Si, colegas, he sentido verdadera vergüenza por lo que he visto estos días que habéis escrito en los medios de comunicación varios que he examinado. Muchos me han decepcionado y hasta he quitado sus fotos de mi mesilla de noche, ya no por las opiniones arrojadas, que pueden ser las que les venga en gana, sino por su forma de ningunear el trabajo de los demás (jueces, equipos, pilotos, comisarios del circuito, etc), cegándose en sus propios anhelos y frustraciones, comparables a las rabietas manipuladoras de un niño de tres años.

Y yendo al meollo de la cuestión ¿qué pasó en Valencia? Simplemente que un señor llamado Hamilton adelantó in extremis al Safety Car, bordeando la legalidad vigente ¿traspasándola? quizá sí, pero para eso están los jueces de la carrera, para sancionarle si infringió la normativa, cosa que hicieron. Hamilton manifestó que dudó, porque adelantó a un coche gris (el médico) y a los pocos metros apareció otro. Ese momento fue el de la duda del inglés ¿y no era para dudar dicha coyuntura?

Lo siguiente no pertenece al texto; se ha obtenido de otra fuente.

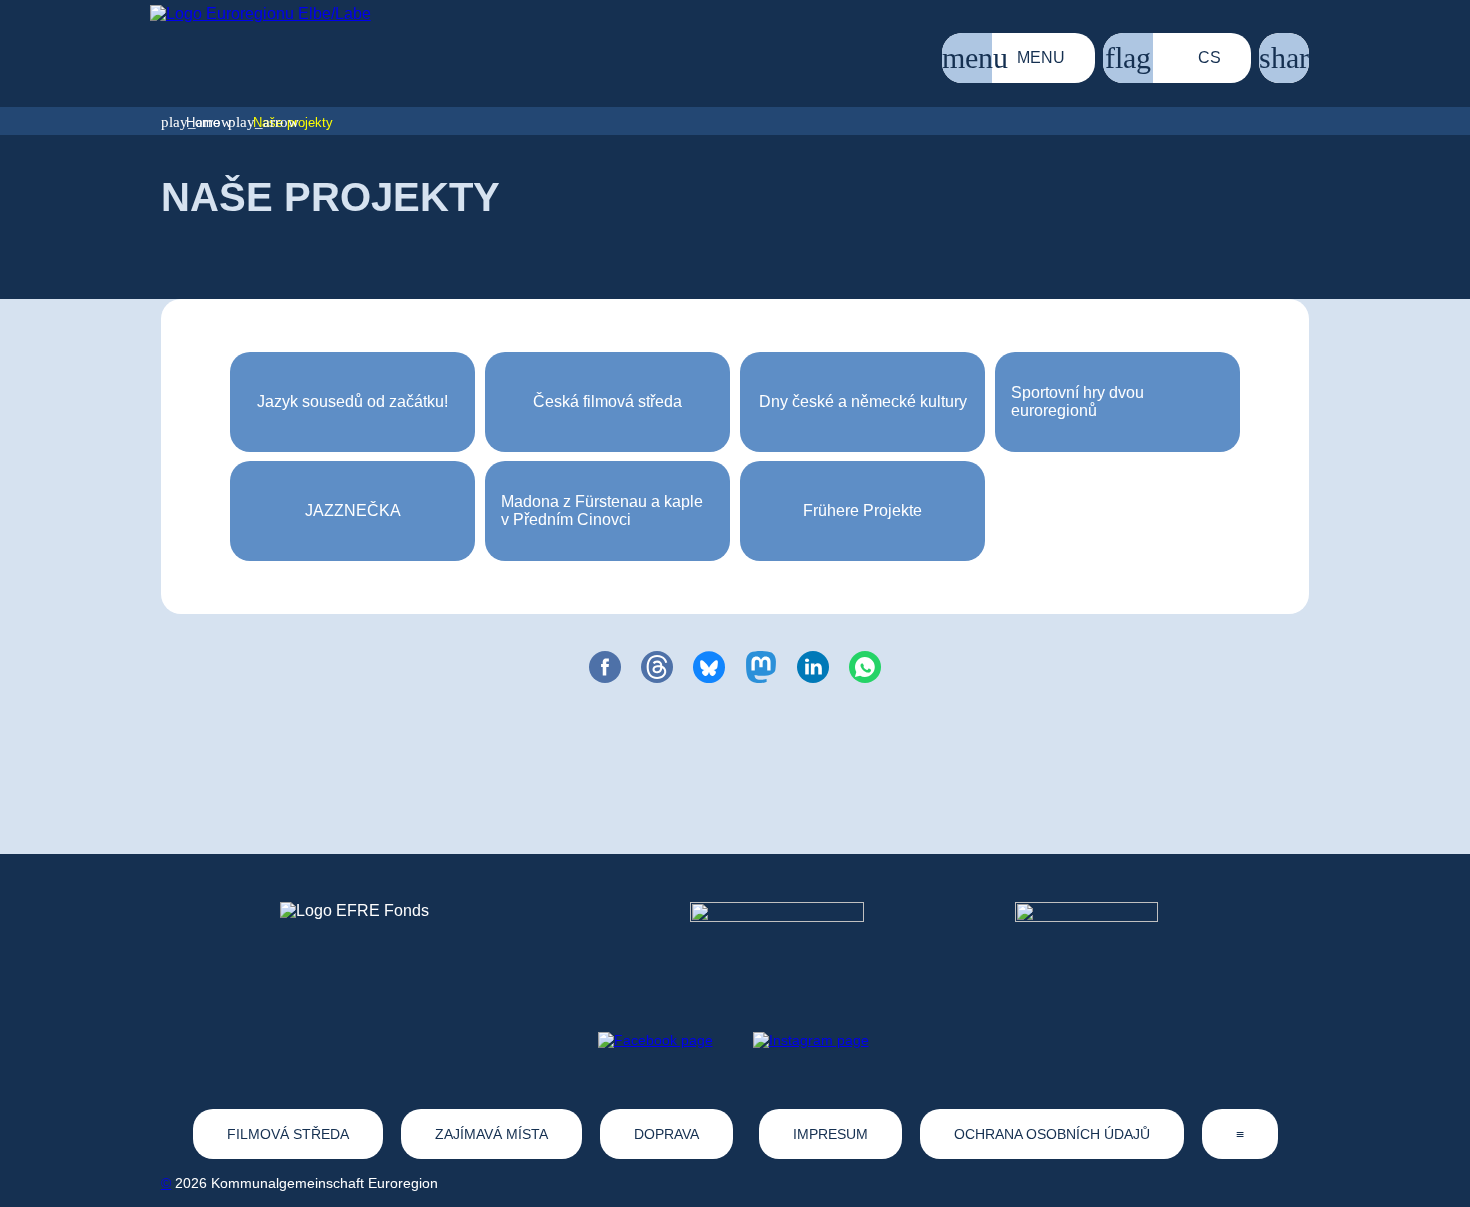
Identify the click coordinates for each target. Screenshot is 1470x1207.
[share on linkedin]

Según el artículo 40.7 del reglamento deportivo de la FIA, "cualquier coche que deje los pits puede ser adelantado por otro coche en la pista antes de que cruce la segunda línea de Safety Car", literalmente. Todos habremos leido la normativa FIA en estos días, y ciertamente es ambigua, pues tras ver los vídeos mil veces, cuando el Safety Car estaba encima de la línea (y busquen el significado exacto de la palabra cruzar, pues cruzar un río no es quedarse en medio a pescar, sino llegar a la otra orilla), Hamilton estaba rodando en paralelo con dicho vehículo, estando ambos sobre dicha línea, como pueden ver en la siguiente fotografía. Le sancionaron interpretando de una determinada forma la normativa, pero perfectamente se podría haber interpretado de otra y quedar sin sanción el inglés.

Antes de la línea sí, y después no ¿puede adelantarse en este preciso momento?

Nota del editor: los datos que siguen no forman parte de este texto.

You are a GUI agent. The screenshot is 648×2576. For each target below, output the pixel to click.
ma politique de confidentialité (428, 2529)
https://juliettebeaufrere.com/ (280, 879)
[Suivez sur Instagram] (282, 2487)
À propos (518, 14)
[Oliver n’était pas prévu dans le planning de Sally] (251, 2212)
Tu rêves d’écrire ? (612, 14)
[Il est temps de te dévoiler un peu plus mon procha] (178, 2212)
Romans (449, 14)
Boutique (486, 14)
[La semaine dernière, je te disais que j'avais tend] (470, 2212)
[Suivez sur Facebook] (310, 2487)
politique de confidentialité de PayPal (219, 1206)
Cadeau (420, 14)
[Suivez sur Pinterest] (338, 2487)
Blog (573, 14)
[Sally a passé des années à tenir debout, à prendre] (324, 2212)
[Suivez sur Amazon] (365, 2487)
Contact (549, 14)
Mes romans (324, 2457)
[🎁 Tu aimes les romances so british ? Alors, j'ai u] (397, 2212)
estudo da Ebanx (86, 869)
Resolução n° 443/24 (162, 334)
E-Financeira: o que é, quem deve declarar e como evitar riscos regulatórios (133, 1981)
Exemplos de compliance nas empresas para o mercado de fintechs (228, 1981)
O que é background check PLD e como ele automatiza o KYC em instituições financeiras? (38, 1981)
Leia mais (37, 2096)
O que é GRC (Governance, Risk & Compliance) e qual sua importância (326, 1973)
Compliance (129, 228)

Examinando la normativa FIA, no veremos ningún apartado en el que se describa y regule el procedimiento concreto de entrada y salida de pista del Safety Car. Analizando el referido artículo 40.7, entiendo que los coches a que se refiere es a los propios competidores y no a los coches con "jerarquía", como es el Safety Car, pues dicho artículo está mostrando excepciones a la prohibición de adelantamiento bajo Safety Car y, más concretamente, cuando un coche hace su entrada en pits y abandona éstos después de ser atendido el vehículo; es apreciación mía, pero las leyes nunca son del todo claras y siempre son susceptibles de ser interpretadas. ¿Vacíos legales? los hay, y por eso están trabajando ya en modificar la norma del Safety Car ¿echamos entonces a los leones a Hamilton por haber caído en dicho vacío legal?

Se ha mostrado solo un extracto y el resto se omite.